**Task statement**
Below are entries with pictures in them. Output exactly the lines starting at the line with "Image resolution: width=1000" and ending at the line with "Image resolution: width=1456", both included, but not the pictures.

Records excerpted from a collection
▼
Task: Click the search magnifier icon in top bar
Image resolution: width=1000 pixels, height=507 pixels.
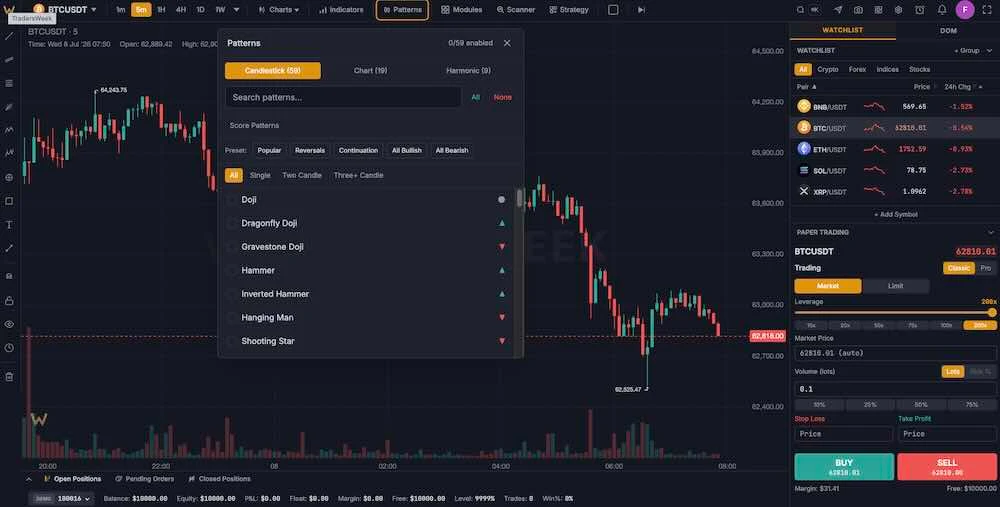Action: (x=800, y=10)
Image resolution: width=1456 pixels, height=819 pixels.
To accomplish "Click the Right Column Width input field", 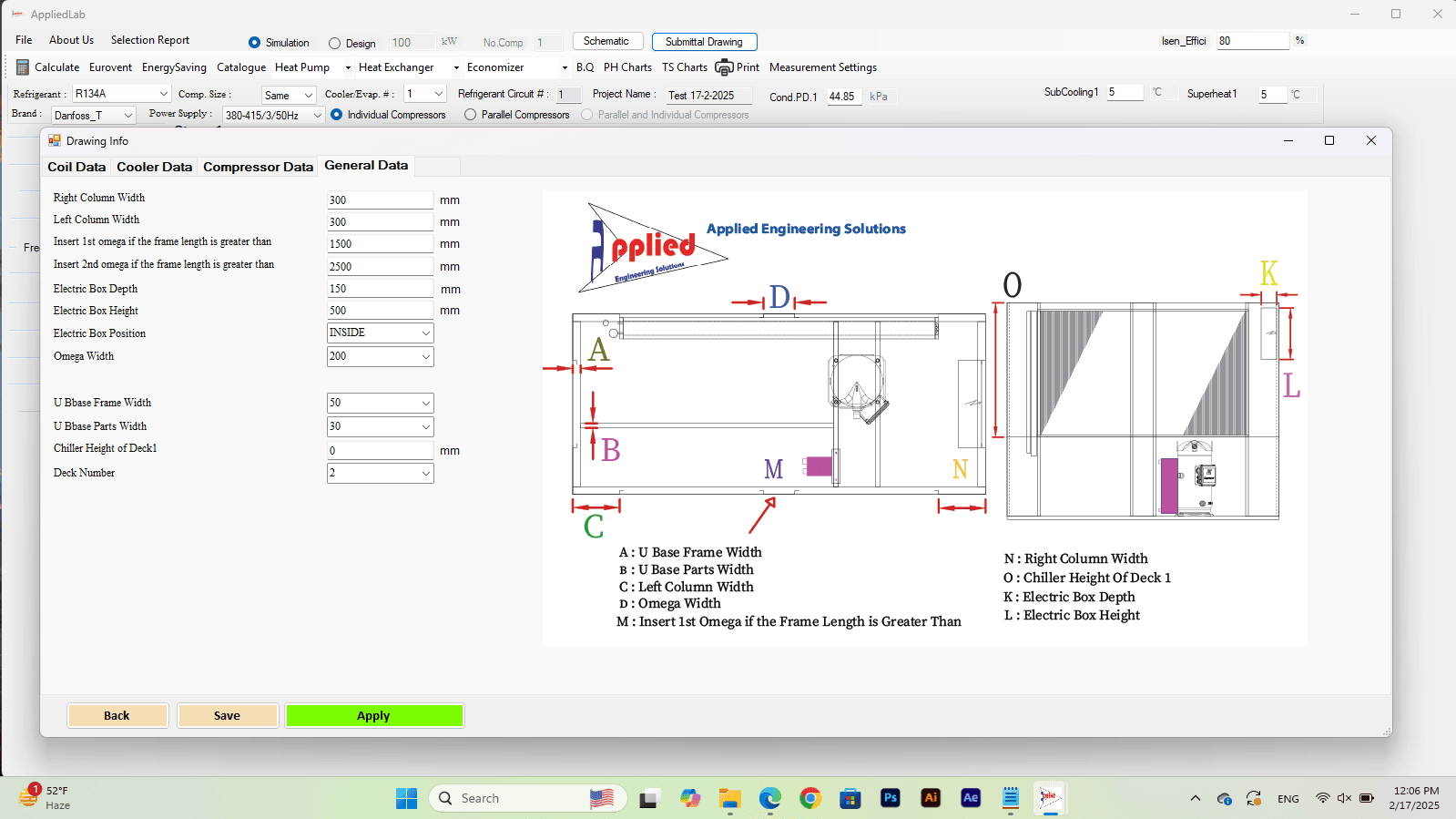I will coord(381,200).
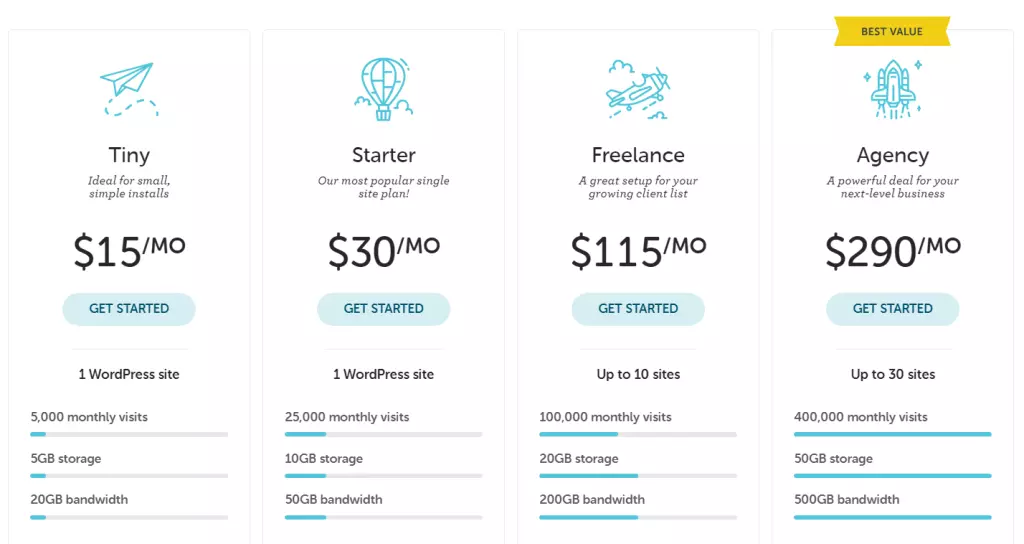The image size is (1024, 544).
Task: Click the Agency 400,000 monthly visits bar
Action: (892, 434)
▲
▼
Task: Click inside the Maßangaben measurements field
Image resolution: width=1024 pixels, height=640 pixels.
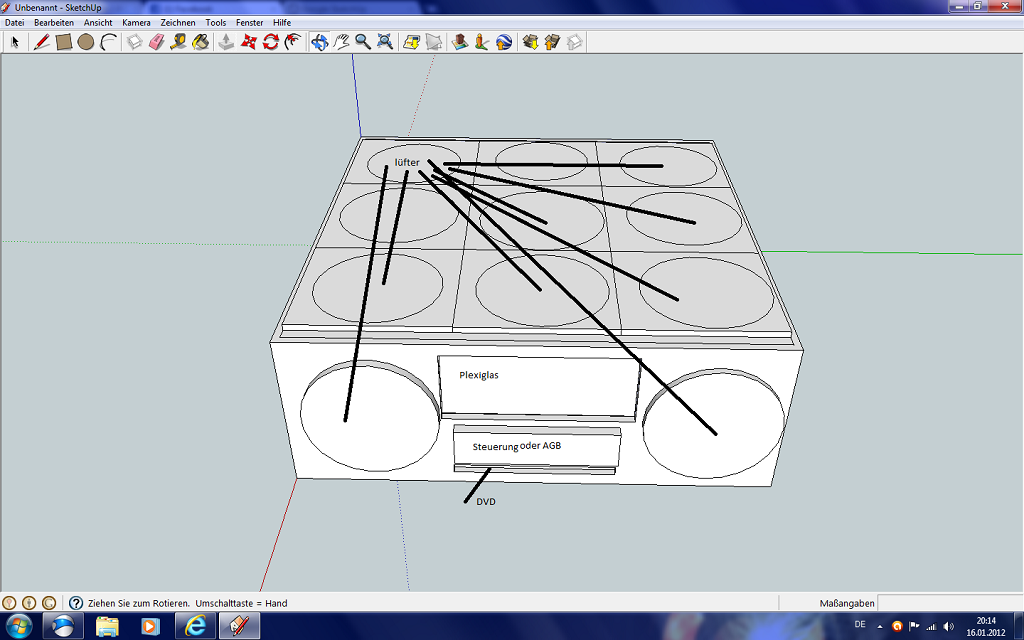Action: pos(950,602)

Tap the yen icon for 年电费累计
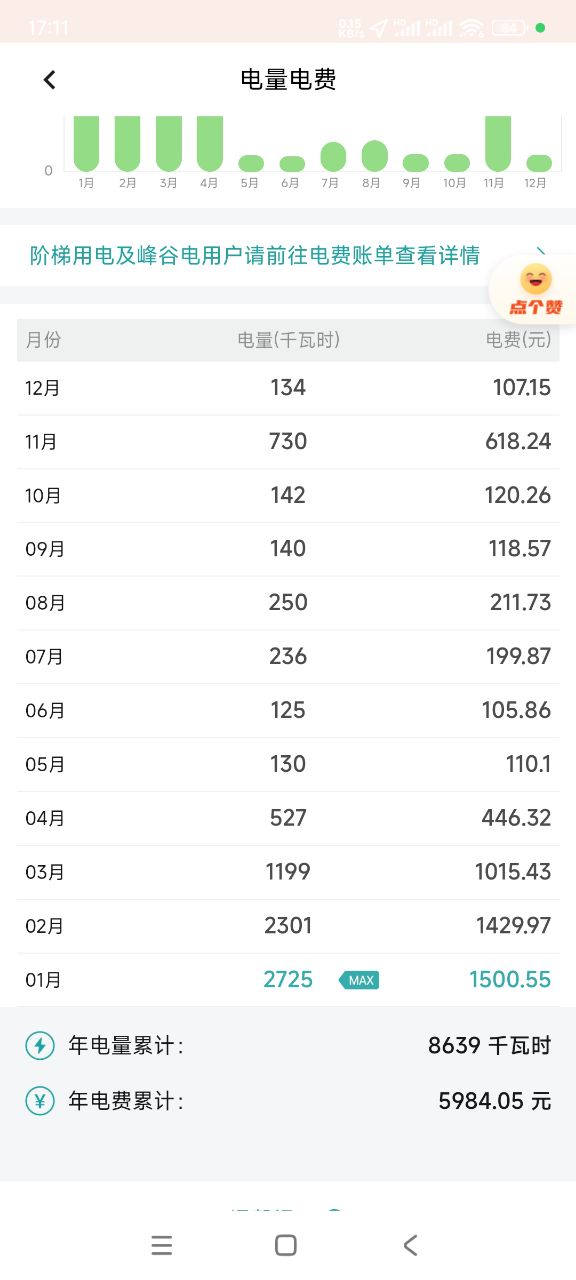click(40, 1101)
▲
**Task response**
Image resolution: width=1000 pixels, height=507 pixels.
Action: (x=800, y=10)
Image resolution: width=1456 pixels, height=819 pixels.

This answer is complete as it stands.